Passage provided below:

Theatre in Lisbon, Portugal

The Teatro Maria Vitória is a theatre in Lisbon, capital of Portugal. It is located in the theatre district of Parque Mayer.

Dedicated primarily to revues, which are known in Portugal as Teatro de Revista, the Teatro Maria Vitória opened on 1 July 1922 in the Parque Mayer (Mayer Park) district of Lisbon, which was at one time known as the “Broadway” of Lisbon. The theatre was named in honour of a fado singer, Maria Vitória, who had died at a young age in 1915. It started life as a wooden building. The playwrights, Ernesto Rodrigues, Félix Bermudes and João Bastos, played an important role in the theatre's early performances, working under the pseudonym of the “Troianos”. It was the first of the four theatres in the area, the others being the Teatro Variedades and the Teatro Capitólio, which both still exist, and the Teatro ABC, which was demolished in 2015. Teatro Maria Vitória suffered a fire on 10 May 1986, which destroyed the entire building and contents, forcing the performing company to temporarily transfer to the Teatro Maria Matos.

In 1940, the fado singer Amália Rodrigues made her debut as an actress at the Maria Vitória. Shows also featured international attractions, such as the Brazilian Bibi Ferreira, who drew large crowds to the theatre. The 1960s were particularly fruitful, with the Portuguese actor Raul Solnado starring in two shows that would mark his career: A guerra de 1908 (The war of 1908) and História da minha vida (The story of my life). After the Carnation Revolution of 25 April 1974, which overthrew the Estado Novo dictatorship, the theatre quickly changed the name of the revue being performed from "See, listen ... and shut up" to "See, hear ... and speak", assuming a turning point had been reached in the creative freedom and expression for theatrical writers.

For much of its life the theatre has been used by the impresario, Hélder Freire Costa, who celebrated 50 years of promoting shows at the Maria Vitória in 2014. It was Costa who, together with Vasco Morgado Júnior, was responsible for rebuilding the theatre after the 1986 fire, with the reopening taking place in 1990. Until the COVID-19 pandemic, when it closed its doors temporarily in 2020, the Maria Vitória was the only theatre in Lisbon still presenting revues on a regular basis. This is despite the fact that Costa has stated that it is too small to be profitable for revues that require a large cast.

End of Passage provided.
Dataset extract below:

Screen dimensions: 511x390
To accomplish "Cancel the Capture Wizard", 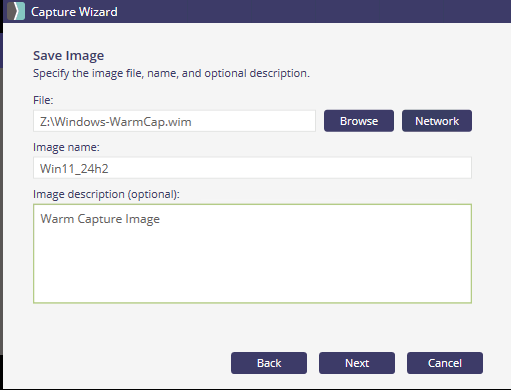I will click(445, 363).
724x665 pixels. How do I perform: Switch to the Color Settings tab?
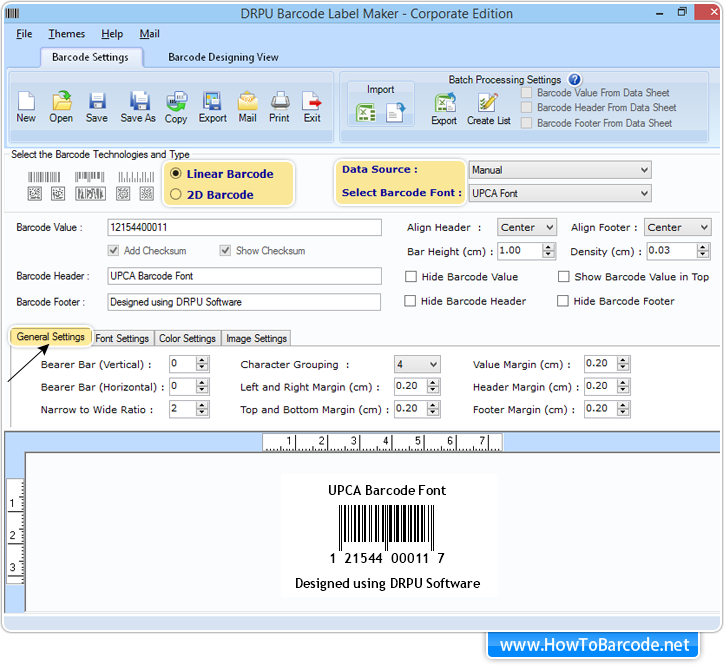[187, 339]
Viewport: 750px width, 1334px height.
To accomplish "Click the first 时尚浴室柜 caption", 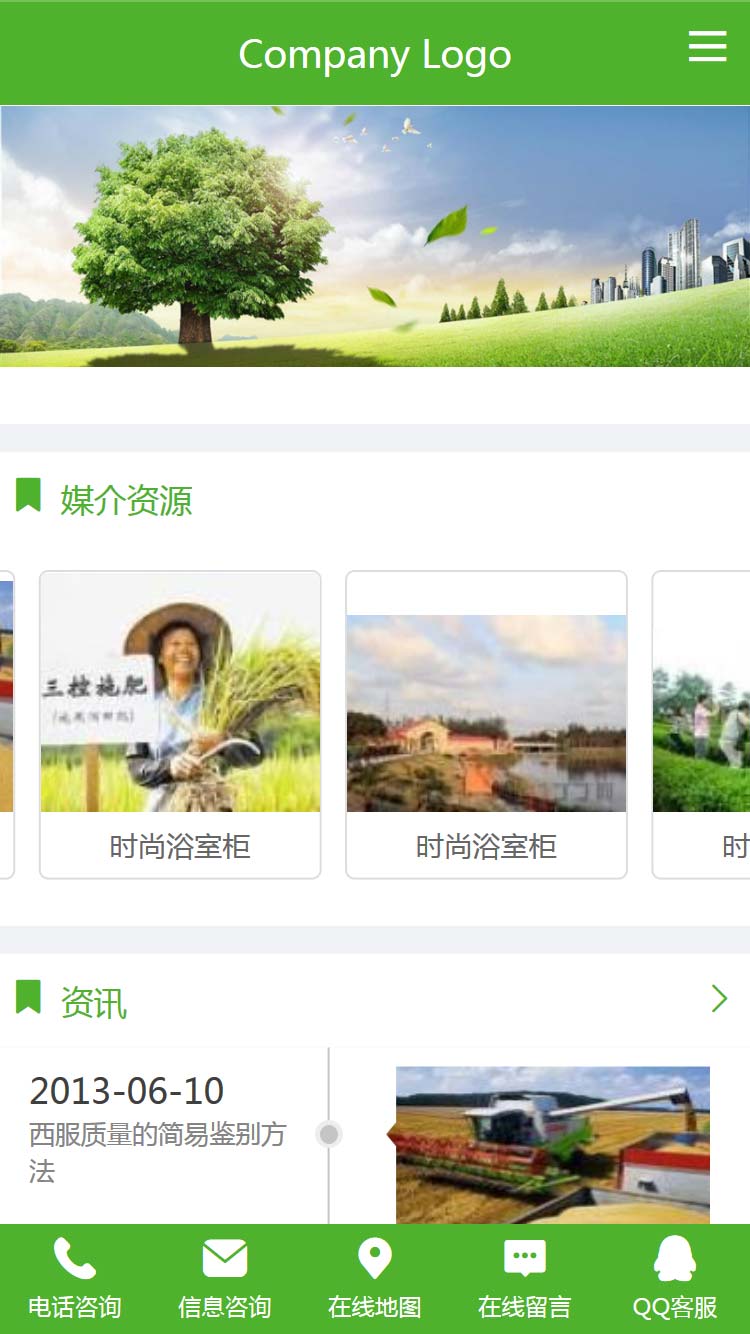I will 180,847.
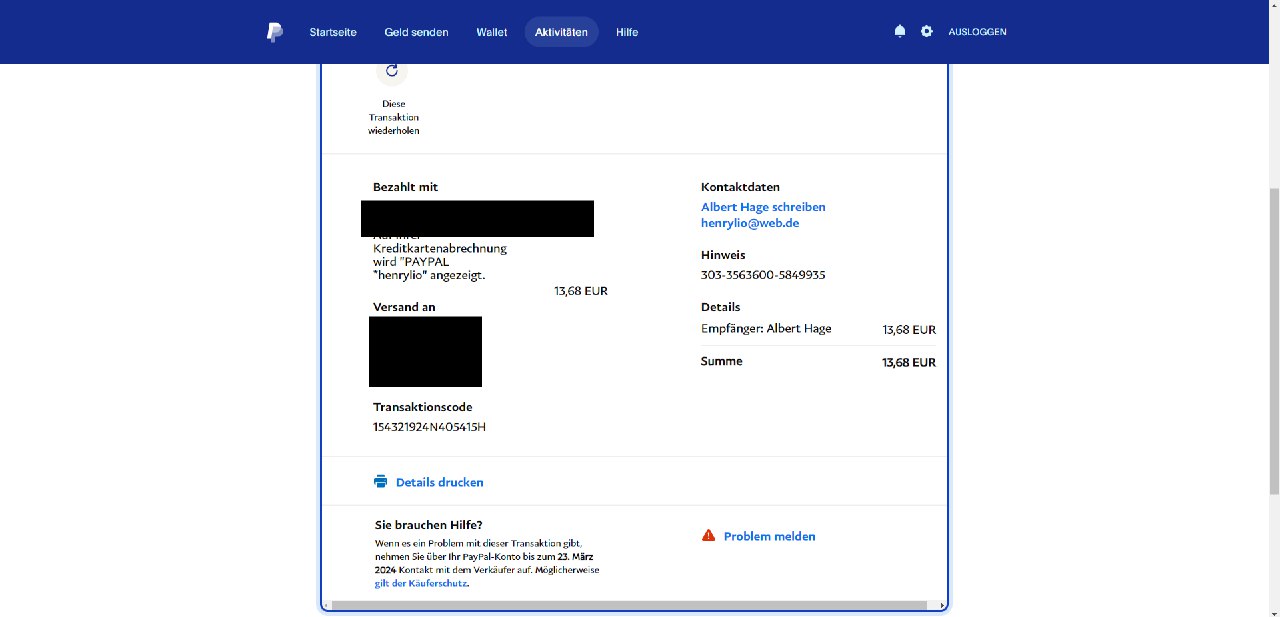Click the horizontal scrollbar track in the transaction panel

630,605
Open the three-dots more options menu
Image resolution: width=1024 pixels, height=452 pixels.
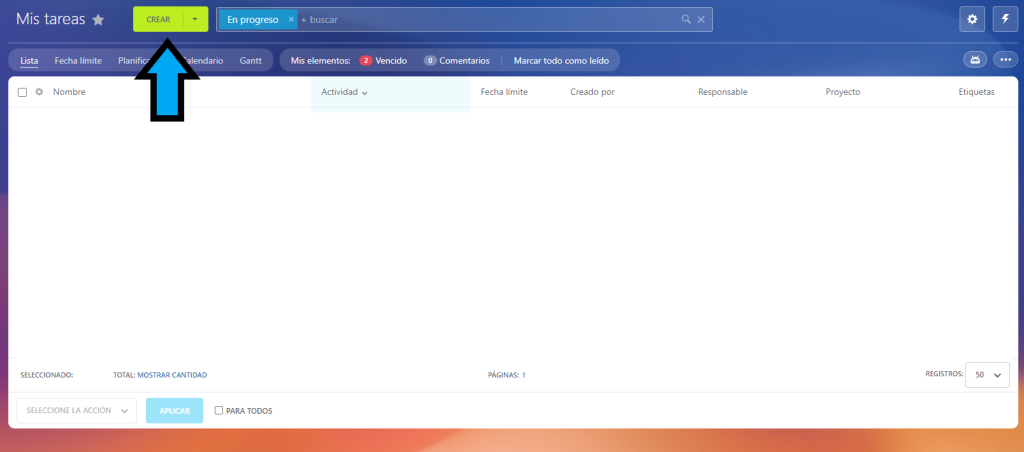tap(1005, 60)
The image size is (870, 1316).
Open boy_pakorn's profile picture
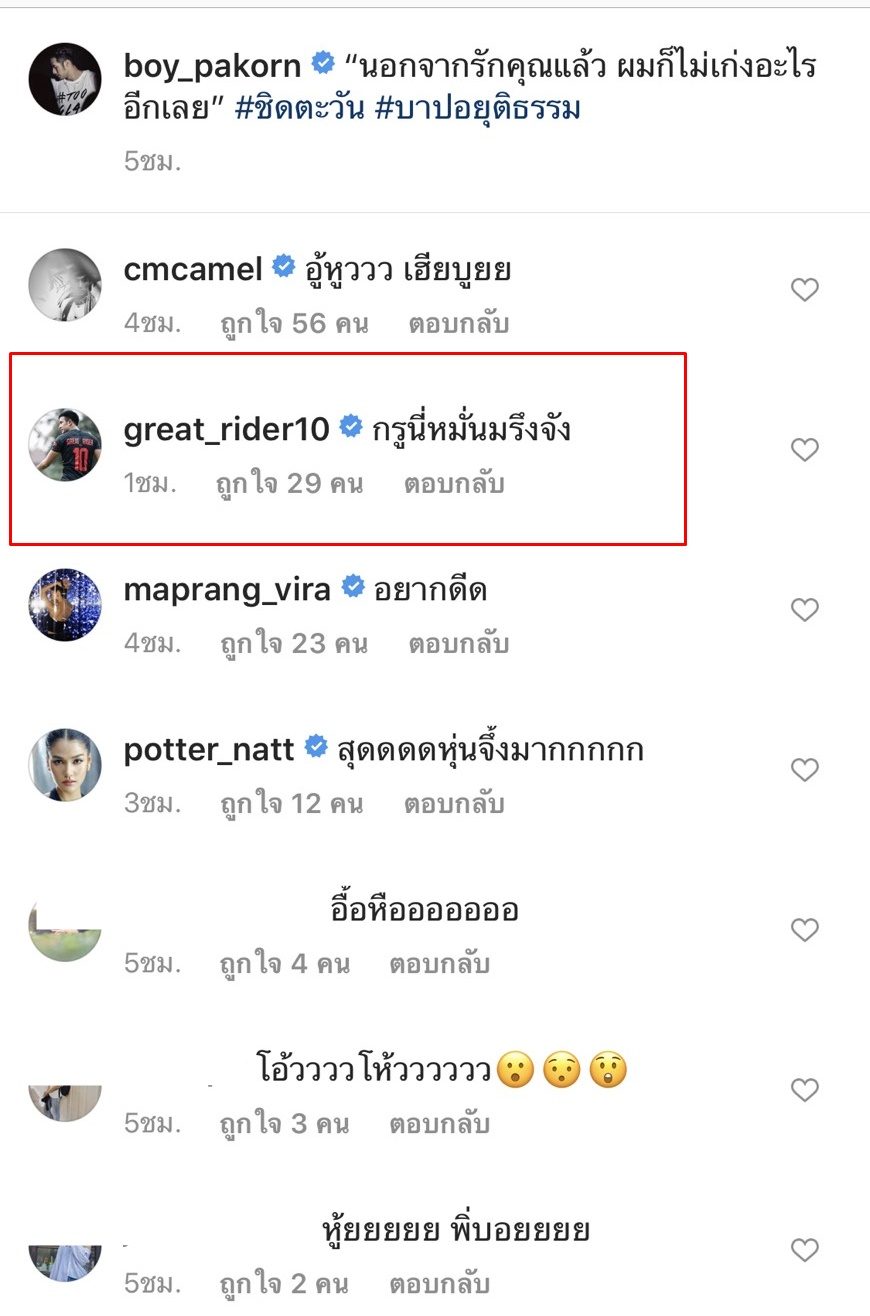(65, 79)
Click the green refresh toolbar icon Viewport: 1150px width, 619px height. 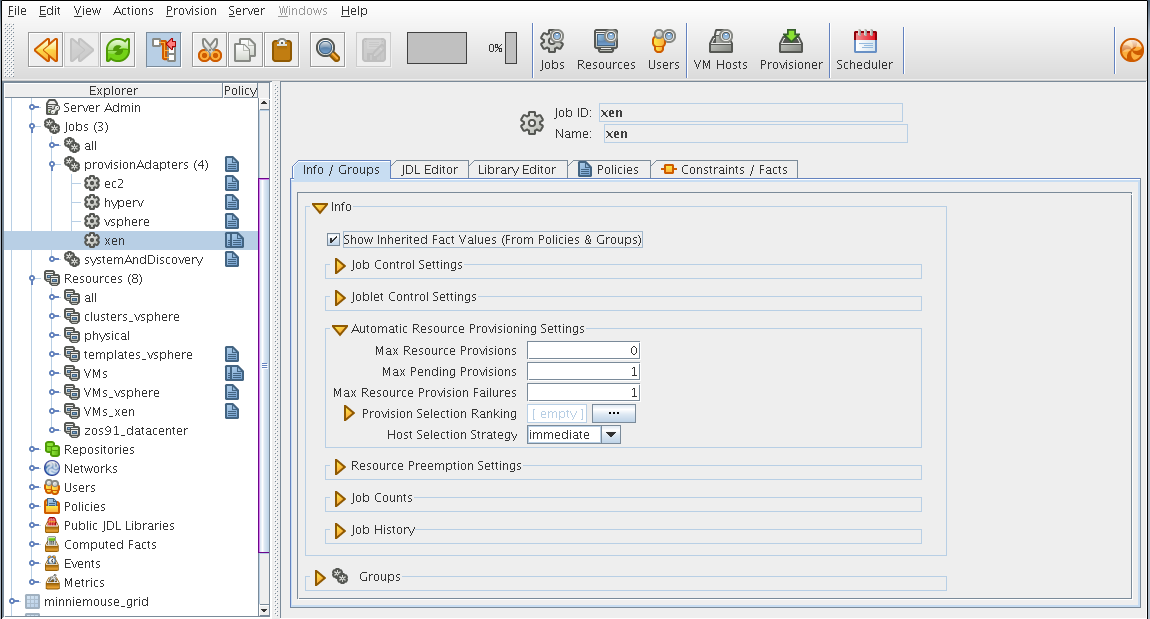[x=117, y=50]
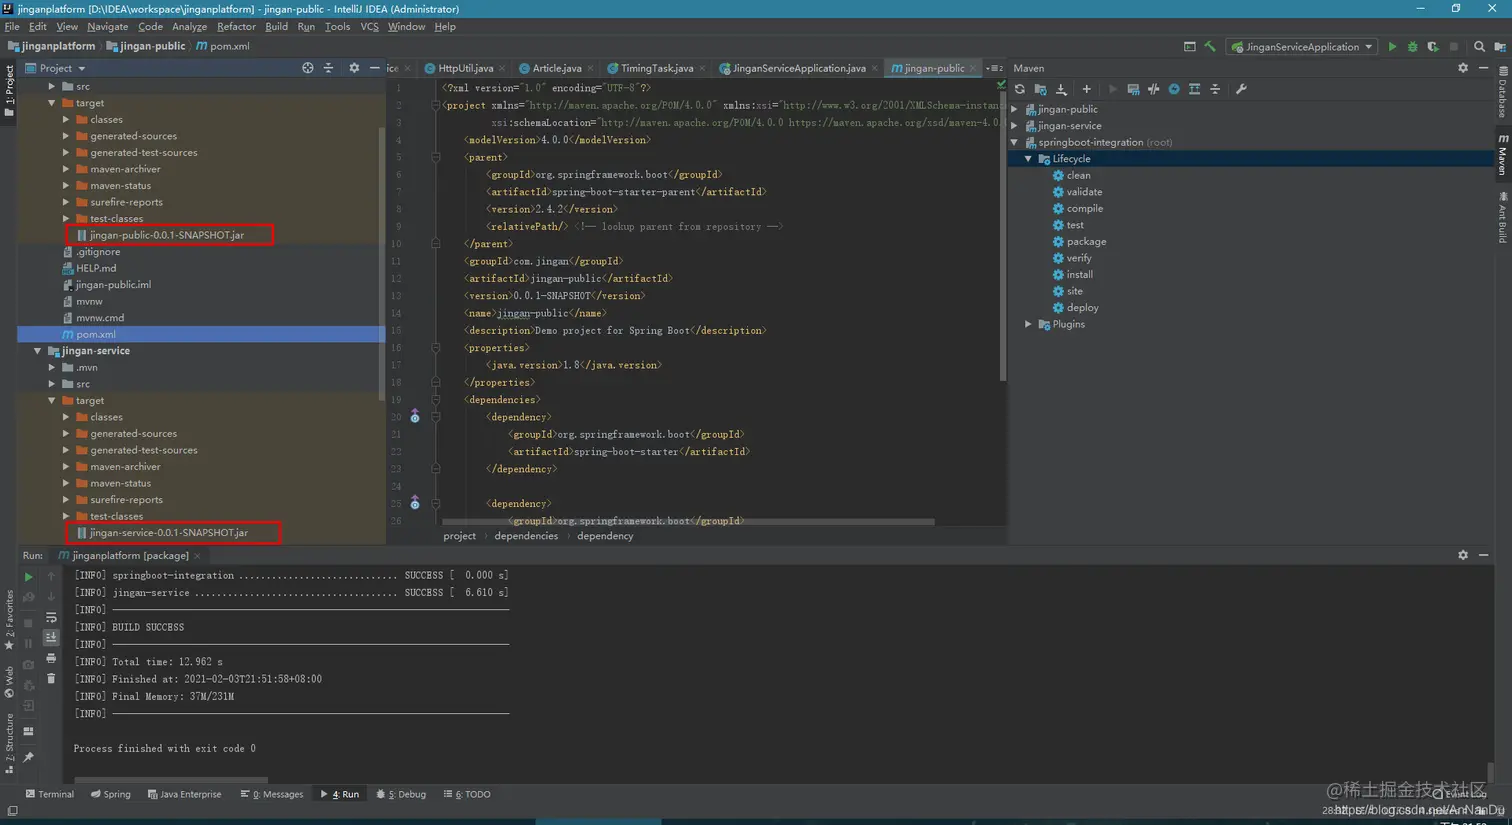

End of Dataset extract.

▶ [To do]:
a – For each statement about the passage on the Teatro Maria Vitória, answer yes or no, and quote the words of the passage that decide it. (i) The theatre opened on 1 July 1922. (ii) The Teatro ABC is still standing. (iii) The theatre reopened in 1990 after the fire.
b – Using the passage on the Teatro Maria Vitória, answer these questions.
(i) In what year did the fado singer Maria Vitória die?
(ii) In what year did Amália Rodrigues make her debut as an actress at the theatre?
(iii) Who rebuilt the theatre together with Hélder Freire Costa after the 1986 fire?
c – Transcribe the part of the passage on the Teatro Maria Vitória between "In 1940, the" and "for theatrical writers.", inclusive.
Use only the passage on the Teatro Maria Vitória, not the rows.

▶ [Exercise responses]:
a –
(i) Yes: "the Teatro Maria Vitória opened on 1 July 1922"
(ii) No: "the Teatro ABC, which was demolished in 2015"
(iii) Yes: "with the reopening taking place in 1990"

b –
(i) 1915
(ii) 1940
(iii) Vasco Morgado Júnior

c –
In 1940, the fado singer Amália Rodrigues made her debut as an actress at the Maria Vitória. Shows also featured international attractions, such as the Brazilian Bibi Ferreira, who drew large crowds to the theatre. The 1960s were particularly fruitful, with the Portuguese actor Raul Solnado starring in two shows that would mark his career: A guerra de 1908 (The war of 1908) and História da minha vida (The story of my life). After the Carnation Revolution of 25 April 1974, which overthrew the Estado Novo dictatorship, the theatre quickly changed the name of the revue being performed from "See, listen ... and shut up" to "See, hear ... and speak", assuming a turning point had been reached in the creative freedom and expression for theatrical writers.